=== Data for the task ===

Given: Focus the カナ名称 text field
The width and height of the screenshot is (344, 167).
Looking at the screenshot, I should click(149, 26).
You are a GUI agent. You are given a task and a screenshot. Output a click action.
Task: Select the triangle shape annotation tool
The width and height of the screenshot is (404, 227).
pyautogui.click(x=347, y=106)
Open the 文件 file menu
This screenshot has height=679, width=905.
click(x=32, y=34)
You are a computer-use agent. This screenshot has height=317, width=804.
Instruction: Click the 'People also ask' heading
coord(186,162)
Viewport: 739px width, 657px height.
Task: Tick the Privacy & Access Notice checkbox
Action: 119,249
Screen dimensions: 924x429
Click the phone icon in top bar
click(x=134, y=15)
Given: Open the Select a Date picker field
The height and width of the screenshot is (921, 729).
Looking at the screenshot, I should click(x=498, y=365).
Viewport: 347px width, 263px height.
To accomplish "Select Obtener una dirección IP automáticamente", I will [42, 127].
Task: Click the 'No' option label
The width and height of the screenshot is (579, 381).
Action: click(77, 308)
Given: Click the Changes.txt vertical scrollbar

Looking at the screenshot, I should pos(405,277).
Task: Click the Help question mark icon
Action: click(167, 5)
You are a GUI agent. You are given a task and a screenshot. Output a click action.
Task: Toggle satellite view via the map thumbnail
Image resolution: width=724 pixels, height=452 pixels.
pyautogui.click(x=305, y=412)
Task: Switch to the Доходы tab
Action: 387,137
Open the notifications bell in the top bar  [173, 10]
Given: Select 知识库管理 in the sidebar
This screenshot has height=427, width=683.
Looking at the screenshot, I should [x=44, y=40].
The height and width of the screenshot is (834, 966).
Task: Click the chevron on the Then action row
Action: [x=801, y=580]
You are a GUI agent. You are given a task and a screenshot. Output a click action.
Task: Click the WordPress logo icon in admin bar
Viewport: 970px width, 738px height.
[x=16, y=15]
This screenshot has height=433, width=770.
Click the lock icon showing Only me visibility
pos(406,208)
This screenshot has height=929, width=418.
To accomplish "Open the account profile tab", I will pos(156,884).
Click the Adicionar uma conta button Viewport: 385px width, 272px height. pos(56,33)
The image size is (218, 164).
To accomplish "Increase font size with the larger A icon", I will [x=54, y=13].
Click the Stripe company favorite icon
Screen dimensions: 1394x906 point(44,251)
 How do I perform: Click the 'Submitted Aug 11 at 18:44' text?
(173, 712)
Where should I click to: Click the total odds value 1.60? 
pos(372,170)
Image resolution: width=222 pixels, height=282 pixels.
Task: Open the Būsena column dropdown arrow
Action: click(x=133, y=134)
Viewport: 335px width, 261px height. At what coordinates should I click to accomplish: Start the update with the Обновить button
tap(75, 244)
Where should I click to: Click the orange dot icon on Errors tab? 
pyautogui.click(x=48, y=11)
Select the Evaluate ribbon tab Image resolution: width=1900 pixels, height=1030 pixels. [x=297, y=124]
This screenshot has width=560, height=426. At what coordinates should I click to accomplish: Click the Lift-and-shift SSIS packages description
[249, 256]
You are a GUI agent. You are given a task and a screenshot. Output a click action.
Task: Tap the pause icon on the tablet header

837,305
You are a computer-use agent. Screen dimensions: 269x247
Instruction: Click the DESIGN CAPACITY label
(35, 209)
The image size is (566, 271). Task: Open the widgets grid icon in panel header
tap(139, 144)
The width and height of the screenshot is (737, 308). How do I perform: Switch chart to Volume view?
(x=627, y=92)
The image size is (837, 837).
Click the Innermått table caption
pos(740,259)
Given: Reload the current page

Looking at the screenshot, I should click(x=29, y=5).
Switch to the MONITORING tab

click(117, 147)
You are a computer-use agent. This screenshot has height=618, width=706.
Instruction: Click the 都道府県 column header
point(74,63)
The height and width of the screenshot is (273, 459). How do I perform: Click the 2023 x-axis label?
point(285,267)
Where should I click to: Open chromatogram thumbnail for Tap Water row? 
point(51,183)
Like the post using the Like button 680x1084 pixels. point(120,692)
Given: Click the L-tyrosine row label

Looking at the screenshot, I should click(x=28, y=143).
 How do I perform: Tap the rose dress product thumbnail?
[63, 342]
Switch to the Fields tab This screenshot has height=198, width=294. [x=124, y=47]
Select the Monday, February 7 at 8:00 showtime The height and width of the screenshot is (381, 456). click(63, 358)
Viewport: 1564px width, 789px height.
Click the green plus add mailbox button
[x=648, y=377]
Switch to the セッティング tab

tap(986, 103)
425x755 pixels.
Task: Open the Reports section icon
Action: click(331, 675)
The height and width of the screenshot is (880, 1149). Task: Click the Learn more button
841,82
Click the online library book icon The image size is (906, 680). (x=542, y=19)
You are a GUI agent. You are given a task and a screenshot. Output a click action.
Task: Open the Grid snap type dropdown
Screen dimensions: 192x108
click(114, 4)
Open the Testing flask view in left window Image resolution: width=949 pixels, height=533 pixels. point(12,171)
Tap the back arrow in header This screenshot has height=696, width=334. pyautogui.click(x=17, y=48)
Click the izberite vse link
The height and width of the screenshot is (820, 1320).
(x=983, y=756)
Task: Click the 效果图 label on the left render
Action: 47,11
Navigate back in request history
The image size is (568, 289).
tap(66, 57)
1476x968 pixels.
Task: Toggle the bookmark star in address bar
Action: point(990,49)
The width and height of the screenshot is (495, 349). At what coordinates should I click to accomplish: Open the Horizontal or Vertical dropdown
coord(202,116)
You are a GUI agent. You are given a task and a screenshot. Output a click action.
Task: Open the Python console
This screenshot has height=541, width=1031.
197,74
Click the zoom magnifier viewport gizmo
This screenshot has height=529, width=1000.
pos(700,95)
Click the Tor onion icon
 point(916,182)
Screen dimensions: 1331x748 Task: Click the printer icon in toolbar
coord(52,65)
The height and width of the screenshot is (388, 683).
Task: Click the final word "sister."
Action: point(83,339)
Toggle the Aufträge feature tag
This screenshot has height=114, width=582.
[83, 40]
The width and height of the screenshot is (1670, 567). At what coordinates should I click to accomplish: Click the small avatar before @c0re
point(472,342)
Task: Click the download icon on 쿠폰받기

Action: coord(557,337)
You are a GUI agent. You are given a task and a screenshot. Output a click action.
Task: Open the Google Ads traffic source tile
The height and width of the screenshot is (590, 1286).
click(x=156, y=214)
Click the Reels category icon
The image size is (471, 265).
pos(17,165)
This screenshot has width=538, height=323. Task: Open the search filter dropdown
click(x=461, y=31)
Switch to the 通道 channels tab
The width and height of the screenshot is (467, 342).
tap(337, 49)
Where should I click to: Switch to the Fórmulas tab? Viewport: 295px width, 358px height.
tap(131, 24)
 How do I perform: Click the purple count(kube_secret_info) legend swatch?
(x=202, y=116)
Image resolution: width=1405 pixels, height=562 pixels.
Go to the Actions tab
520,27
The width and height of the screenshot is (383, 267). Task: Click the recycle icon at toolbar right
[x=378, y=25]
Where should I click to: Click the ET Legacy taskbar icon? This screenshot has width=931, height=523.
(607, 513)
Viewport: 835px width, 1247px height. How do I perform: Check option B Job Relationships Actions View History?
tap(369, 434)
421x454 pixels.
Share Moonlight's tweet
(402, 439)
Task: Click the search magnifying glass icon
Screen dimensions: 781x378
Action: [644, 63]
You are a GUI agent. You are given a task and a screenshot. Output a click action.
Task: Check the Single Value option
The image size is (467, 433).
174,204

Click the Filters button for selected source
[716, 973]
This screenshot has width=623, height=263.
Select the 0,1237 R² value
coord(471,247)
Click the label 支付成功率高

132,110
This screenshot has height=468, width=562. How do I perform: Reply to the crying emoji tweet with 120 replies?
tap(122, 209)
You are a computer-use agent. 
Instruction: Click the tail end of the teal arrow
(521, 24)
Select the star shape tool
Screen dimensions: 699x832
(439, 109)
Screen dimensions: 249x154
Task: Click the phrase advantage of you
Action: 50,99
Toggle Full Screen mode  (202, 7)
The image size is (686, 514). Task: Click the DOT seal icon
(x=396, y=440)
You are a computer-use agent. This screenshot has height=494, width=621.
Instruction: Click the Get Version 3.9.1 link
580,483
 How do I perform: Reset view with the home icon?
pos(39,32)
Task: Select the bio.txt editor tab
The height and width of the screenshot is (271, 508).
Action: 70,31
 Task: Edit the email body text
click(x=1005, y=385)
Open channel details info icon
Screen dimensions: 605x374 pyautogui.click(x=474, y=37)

===

# What is required:
Of the entries listed above, reproduce only the lines starting at the line containing "Click the Adicionar" and ending at the line containing "Like the post". Include both, exactly as they stand.

# Answer for the task:
Click the Adicionar uma conta button Viewport: 385px width, 272px height. pos(56,33)
The image size is (218, 164).
To accomplish "Increase font size with the larger A icon", I will [x=54, y=13].
Click the Stripe company favorite icon
Screen dimensions: 1394x906 point(44,251)
 How do I perform: Click the 'Submitted Aug 11 at 18:44' text?
(173, 712)
Where should I click to: Click the total odds value 1.60? 
pos(372,170)
Image resolution: width=222 pixels, height=282 pixels.
Task: Open the Būsena column dropdown arrow
Action: click(x=133, y=134)
Viewport: 335px width, 261px height. At what coordinates should I click to accomplish: Start the update with the Обновить button
tap(75, 244)
Where should I click to: Click the orange dot icon on Errors tab? 
pyautogui.click(x=48, y=11)
Select the Evaluate ribbon tab Image resolution: width=1900 pixels, height=1030 pixels. [x=297, y=124]
This screenshot has width=560, height=426. At what coordinates should I click to accomplish: Click the Lift-and-shift SSIS packages description
[249, 256]
You are a GUI agent. You are given a task and a screenshot. Output a click action.
Task: Tap the pause icon on the tablet header

837,305
You are a computer-use agent. Screen dimensions: 269x247
Instruction: Click the DESIGN CAPACITY label
(35, 209)
The image size is (566, 271). Task: Open the widgets grid icon in panel header
tap(139, 144)
The width and height of the screenshot is (737, 308). How do I perform: Switch chart to Volume view?
(x=627, y=92)
The image size is (837, 837).
Click the Innermått table caption
pos(740,259)
Given: Reload the current page

Looking at the screenshot, I should click(x=29, y=5).
Switch to the MONITORING tab

click(117, 147)
You are a computer-use agent. This screenshot has height=618, width=706.
Instruction: Click the 都道府県 column header
point(74,63)
The height and width of the screenshot is (273, 459). How do I perform: Click the 2023 x-axis label?
point(285,267)
Where should I click to: Open chromatogram thumbnail for Tap Water row? 
point(51,183)
Like the post using the Like button 680x1084 pixels. point(120,692)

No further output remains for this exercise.